Unique-antigen cancer vaccines
Unique antigens are antigens that occur only in cancer cells and do not exist in normal tissues. They arise from mutations that occur as the tumor cells grow uncontrollably. The vast majority of unique antigens are not only specific to cancer cells but also specific to each individual patient. As a result, the unique-antigen approach is potentially applicable to all cancer types, from solid tumors to hematological malignancies.
Currently, the only way to produce a cancer vaccine using these unique antigens is by employing an autologous approach — meaning that the antigens are derived from the same individual they are used to treat. Preliminary indications of clinical benefit associated with autologous vaccine treatment have been observed in every indication tested — close to a dozen types of cancer. Autologous cancer vaccines in development include those utilizing whole cells, tumor lysates, RNA or heat shock proteins.

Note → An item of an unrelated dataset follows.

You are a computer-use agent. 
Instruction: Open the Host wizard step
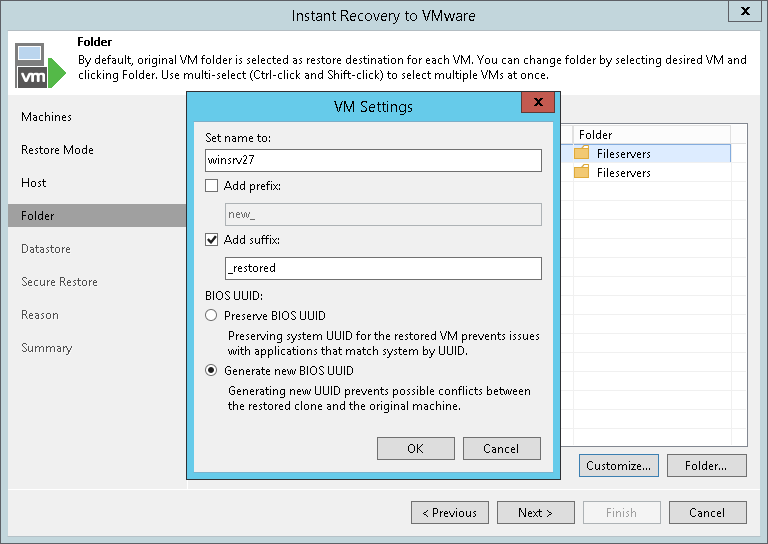tap(34, 183)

Early attempts at autologous cancer vaccines involved whole cell preparations or lysates of a patient’s tumor, which were shown to be unsuccessful, as unpurified cellular contents send both stimulatory and suppressive immune signals.
Although some success has been achieved using newer approaches, the complexity of the manufacturing process, issues with sterility, and difficulty in characterization of these complex autologous products make them less attractive from a commercial and regulatory standpoint.
Heat shock proteins
Antigenics’ approach to cancer vaccines is based on heat shock proteins (HSPs), a ubiquitous family of proteins believed to play a role in the presentation of antigens on the cell surface to help the immune system recognize diseased cells. Among cancer vaccine approaches — autologous or otherwise — the HSP approach has achieved the highest degree of independent validation by researchers worldwide, and has shown indications of clinical benefit in seven cancer types to date.